The Nightmare par Henry Füssli (1781)
Facternités : Un poème par Maël Waechter, étudiant en L1 Archéologie.
TW : Ce texte touche aux sujets sensibles de l’anorexie, la dépression et la dysphorie de genre.
Caresser ses joues en imaginant un ailleurs
Un monde peut-être meilleur
Maël waechter
Je me lève la joue collée contre des draps froissés
Lit défait d’une nuit agitée
Nuit sans sommeil animée par un esprit troublé et dépourvu de vivacité
La pièce est sombre et ma vision brumeuse
Mes mouvements anémiques et hagards sont ceux d’une poupée de chiffon usée
Rituel matinal d’une existence sans but sans envie sans plaisir
Chercher à tâtons le sol la porte l’évier
Réapprendre à marcher chaque matin à un corps épuisé qui a cessé de s’alimenter
Plonger le visage dans l’eau glacée pour tenter de sentir un petit rien ou un grand tout
Répéter inlassablement les mêmes gestes et attendre
Attendre les secondes les minutes les heures
Attendre le couché du soleil pour se réfugier à nouveau dans un sommeil blanc
Contempler la lune Contempler le plafond Contempler le vide
Pleurer
Pleurer bruyamment
Pleurer silencieusement
Prier
Serrer ses genoux contre son ventre inexistant
Sentir ses os saillants
Caresser ses joues en imaginant un ailleurs
Un monde peut-être meilleur
Répéter encore et encore le scénario de notre scène finale
Apogée d’une vie accroupi à serrer les poings
D’une vie à compter les battements d’un coeur affaibli
D’un coeur qui ne veut plus
D’un coeur qui ne sait plus
Je m’appelle Maël, j’ai 21 ans et je suis étudiant en licence d’archéologie à l’Université de Strasbourg. Je suis également un homme trans et bisexuel.
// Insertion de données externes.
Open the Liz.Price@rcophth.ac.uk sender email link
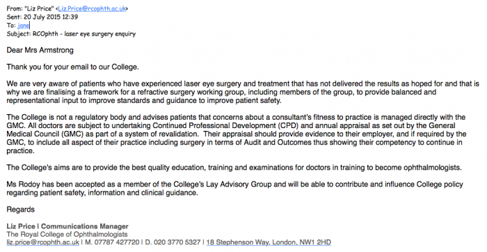92,8
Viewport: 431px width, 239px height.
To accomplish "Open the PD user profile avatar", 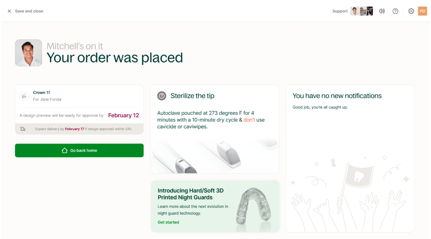I will pyautogui.click(x=423, y=11).
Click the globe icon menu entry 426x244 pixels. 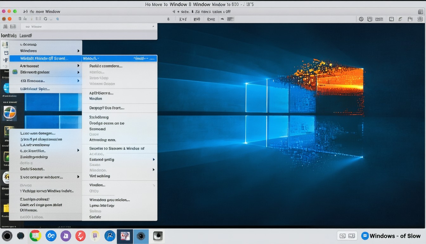15,72
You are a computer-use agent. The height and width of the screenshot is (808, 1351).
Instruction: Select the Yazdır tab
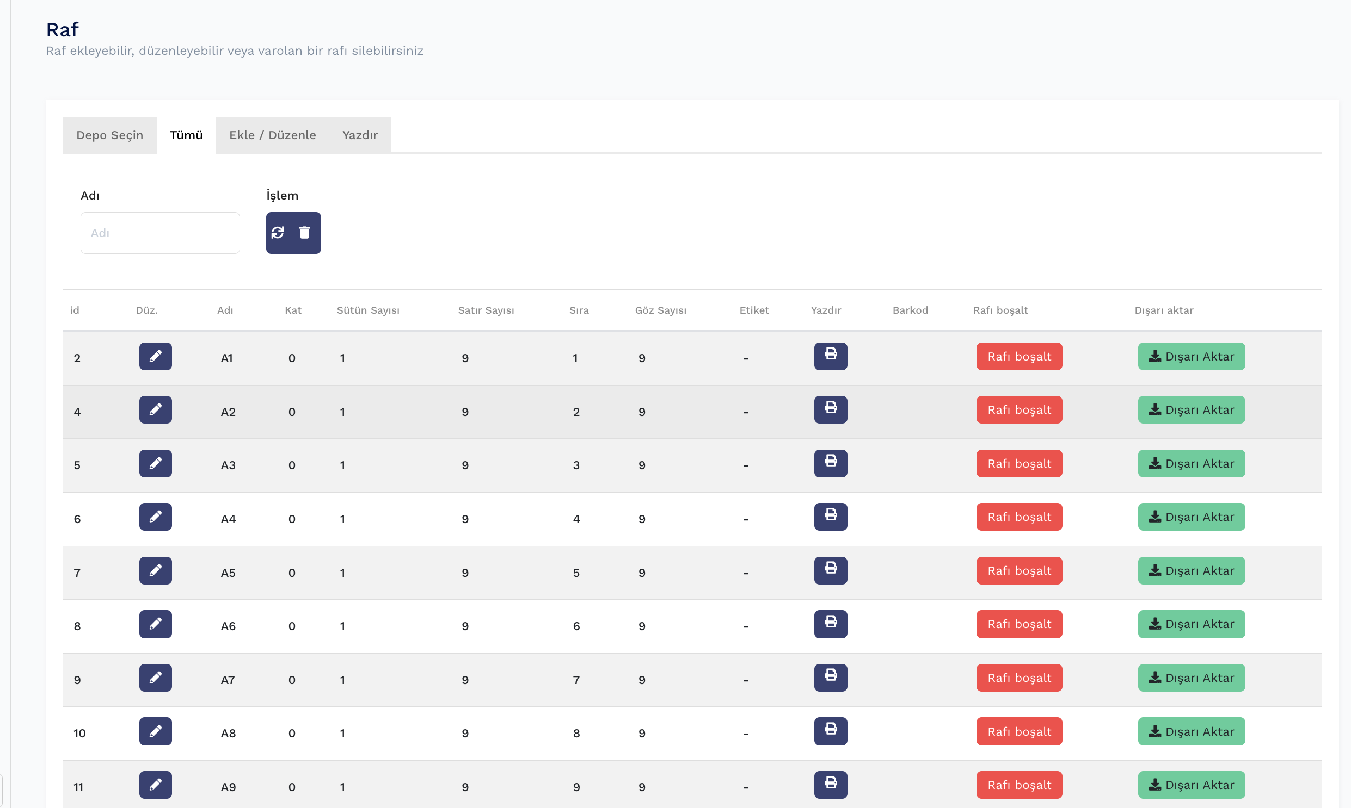(x=360, y=136)
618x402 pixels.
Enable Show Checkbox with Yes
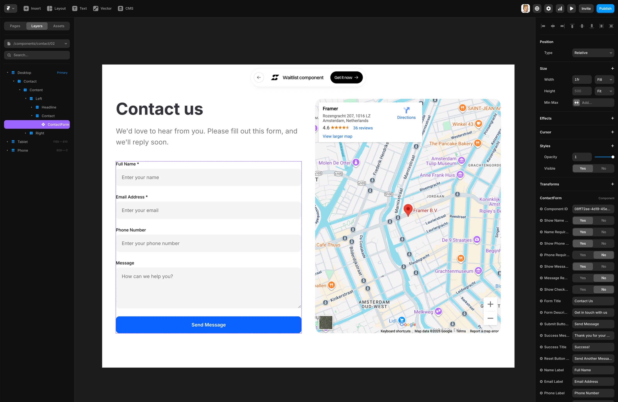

J’aime préciser ces deux dernières étiquettes quand je parle de moi et de mon identité, car ce sont des pièces inséparables de mon travail artistique et de mon militantisme. L’an dernier, j’ai entrepris l’écriture d’un recueil de poésie pour m’aider à traverser la dépression chronique qui devenait trop pesante. À la manière d’un journal intime, j’ai écrit jour après jour les fluctuations de mes émotions, mes larmes, mon silence, ma colère, mais aussi mes amours. Mon amour pour les corps hors normes, pour les corps queers, les corps abîmés, et enfin pour mon propre corps.
Mon rapport au corps en tant que personne trans est extrêmement conflictuel, mais à travers l’écriture, j’ai su trouver un certain apaisement. Écrire sur mon corps et sur ma santé mentale m’est très thérapeutique et j’espère que mes écrits résonneront chez d’autres personnes.